Everyone interacts with the LMS differently: students and teachers alike. As with everything, share your what works and what doesn’t with colleagues. I used to leave everything siloed in separate categories: students had to go to the “Discussions” page to view discussions, the “Files” page to view readings, and the “Assignments” page to view assignments. This meant that, week-to-week, students had to check several different places, and they had to pay careful attention to what I said in class. I often had students check the “Assignments” page, see only the activities on our e-textbook platform, and then skip out on that week’s discussion threads because they were in the bathroom when I mentioned the forum posts in class.
Now, I organize everything in Modules, with intra-LMS hyperlinks to materials.

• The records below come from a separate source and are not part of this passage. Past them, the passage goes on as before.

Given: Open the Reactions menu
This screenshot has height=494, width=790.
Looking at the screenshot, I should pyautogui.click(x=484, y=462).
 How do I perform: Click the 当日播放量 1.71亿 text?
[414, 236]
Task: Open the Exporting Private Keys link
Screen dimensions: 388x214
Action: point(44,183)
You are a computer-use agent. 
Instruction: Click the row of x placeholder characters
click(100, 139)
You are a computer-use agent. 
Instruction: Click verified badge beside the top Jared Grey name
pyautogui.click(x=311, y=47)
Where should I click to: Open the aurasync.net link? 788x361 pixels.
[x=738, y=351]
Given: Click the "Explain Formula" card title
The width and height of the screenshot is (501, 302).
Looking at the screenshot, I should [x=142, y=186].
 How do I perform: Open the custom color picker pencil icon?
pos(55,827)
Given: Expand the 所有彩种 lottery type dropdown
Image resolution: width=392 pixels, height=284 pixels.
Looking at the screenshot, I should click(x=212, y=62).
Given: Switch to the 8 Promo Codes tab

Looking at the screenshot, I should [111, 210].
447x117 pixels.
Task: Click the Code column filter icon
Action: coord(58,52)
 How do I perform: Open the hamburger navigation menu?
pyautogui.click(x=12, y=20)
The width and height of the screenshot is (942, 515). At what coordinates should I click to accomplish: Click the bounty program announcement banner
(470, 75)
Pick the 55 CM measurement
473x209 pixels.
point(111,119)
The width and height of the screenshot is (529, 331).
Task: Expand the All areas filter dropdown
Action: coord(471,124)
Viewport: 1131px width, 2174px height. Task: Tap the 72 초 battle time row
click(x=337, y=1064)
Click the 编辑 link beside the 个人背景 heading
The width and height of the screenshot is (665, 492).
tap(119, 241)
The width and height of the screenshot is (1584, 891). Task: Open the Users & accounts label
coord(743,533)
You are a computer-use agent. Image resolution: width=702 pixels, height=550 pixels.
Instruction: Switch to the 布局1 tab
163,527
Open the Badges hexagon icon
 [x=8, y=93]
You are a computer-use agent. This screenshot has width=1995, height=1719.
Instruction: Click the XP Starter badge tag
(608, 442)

This allows me to centralize the information on one page, and any students who miss the class session know exactly where to go and what to do. Students see all of the learning materials and the various tasks that would otherwise have lived on their own siloed sections of the course site. With this format, my expectations for students are clear (assignment descriptions, deadlines, rubrics, what materials to access and when), and I’ve mapped out each learning step in order.
Learn how to learn. Get accustomed to figuring things out on the fly, and don’t be afraid to try something completely new if it looks interesting. New applications and hardware are coming out all the time, and they have the potential of making your life easier.
Teach how to learn. On top of that, your students are entering a world where these technologies are commonplace. Just as we once taught students proper cursive penmanship, we need to make sure our students can tackle new technologies. I had the privilege of teaching fifth graders how to use a PDF annotation application to fill out French worksheets on their Chromebooks. Each time we used the app, they got better at it. By the end of the marking quarter, they were pros. Repeat this process for every batch of fifth graders I ever taught (I got a new crop every quarter, so: many). PDF annotation is how I submitted district paperwork, and it’s even how I had to fill out all my mortgage paperwork. You can’t bury your head in the sand and ignore the technology, because it’s coming, whether you’re ready or not.